TASK ITEM:
Each line from the line containing "Task: Open avatar of '社會上魔人太多' commenter" through the last line of the entries is to be reproduced exactly as it stands.

[Stored items]
*** Begin section ***
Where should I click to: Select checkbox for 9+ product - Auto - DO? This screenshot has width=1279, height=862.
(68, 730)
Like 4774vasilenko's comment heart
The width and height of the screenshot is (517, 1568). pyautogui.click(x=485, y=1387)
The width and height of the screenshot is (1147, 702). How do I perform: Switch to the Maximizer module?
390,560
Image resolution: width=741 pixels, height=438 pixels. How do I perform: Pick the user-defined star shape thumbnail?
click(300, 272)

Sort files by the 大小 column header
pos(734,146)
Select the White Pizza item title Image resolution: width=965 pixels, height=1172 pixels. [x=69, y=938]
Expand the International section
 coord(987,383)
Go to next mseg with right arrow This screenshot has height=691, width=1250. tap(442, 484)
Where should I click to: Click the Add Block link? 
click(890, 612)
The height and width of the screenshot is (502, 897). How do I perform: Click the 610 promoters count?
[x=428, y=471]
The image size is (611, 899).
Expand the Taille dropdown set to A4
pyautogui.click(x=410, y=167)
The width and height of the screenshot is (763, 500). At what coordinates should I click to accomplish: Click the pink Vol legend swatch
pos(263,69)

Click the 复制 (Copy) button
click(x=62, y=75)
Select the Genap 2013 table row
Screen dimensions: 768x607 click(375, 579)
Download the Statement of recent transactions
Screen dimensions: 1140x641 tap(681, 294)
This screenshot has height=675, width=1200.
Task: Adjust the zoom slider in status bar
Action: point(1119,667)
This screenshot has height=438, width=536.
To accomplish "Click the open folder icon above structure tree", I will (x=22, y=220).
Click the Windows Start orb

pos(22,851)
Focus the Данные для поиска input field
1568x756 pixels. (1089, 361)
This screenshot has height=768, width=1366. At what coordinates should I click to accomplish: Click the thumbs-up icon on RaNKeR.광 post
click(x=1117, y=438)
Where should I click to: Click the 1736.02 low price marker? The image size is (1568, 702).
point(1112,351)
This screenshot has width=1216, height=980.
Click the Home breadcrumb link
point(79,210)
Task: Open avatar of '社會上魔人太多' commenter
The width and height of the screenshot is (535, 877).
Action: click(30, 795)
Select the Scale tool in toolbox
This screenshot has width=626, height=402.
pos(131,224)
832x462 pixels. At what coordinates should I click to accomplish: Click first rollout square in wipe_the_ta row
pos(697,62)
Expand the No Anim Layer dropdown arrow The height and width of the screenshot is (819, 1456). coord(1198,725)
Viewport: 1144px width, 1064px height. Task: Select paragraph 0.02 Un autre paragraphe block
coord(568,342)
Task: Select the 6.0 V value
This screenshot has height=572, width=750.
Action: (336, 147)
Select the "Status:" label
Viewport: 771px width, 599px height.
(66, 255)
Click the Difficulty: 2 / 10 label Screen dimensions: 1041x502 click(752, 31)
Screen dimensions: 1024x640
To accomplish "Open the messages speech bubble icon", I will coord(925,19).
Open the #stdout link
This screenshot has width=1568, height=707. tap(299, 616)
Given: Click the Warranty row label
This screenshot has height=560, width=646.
*** End section ***
OUTPUT FOR THIS EXERCISE:
Task: Open avatar of '社會上魔人太多' commenter
The width and height of the screenshot is (535, 877).
Action: click(30, 795)
Select the Scale tool in toolbox
This screenshot has width=626, height=402.
pos(131,224)
832x462 pixels. At what coordinates should I click to accomplish: Click first rollout square in wipe_the_ta row
pos(697,62)
Expand the No Anim Layer dropdown arrow The height and width of the screenshot is (819, 1456). coord(1198,725)
Viewport: 1144px width, 1064px height. Task: Select paragraph 0.02 Un autre paragraphe block
coord(568,342)
Task: Select the 6.0 V value
This screenshot has height=572, width=750.
Action: (336, 147)
Select the "Status:" label
Viewport: 771px width, 599px height.
(66, 255)
Click the Difficulty: 2 / 10 label Screen dimensions: 1041x502 click(752, 31)
Screen dimensions: 1024x640
To accomplish "Open the messages speech bubble icon", I will coord(925,19).
Open the #stdout link
This screenshot has width=1568, height=707. tap(299, 616)
Given: Click the Warranty row label
This screenshot has height=560, width=646.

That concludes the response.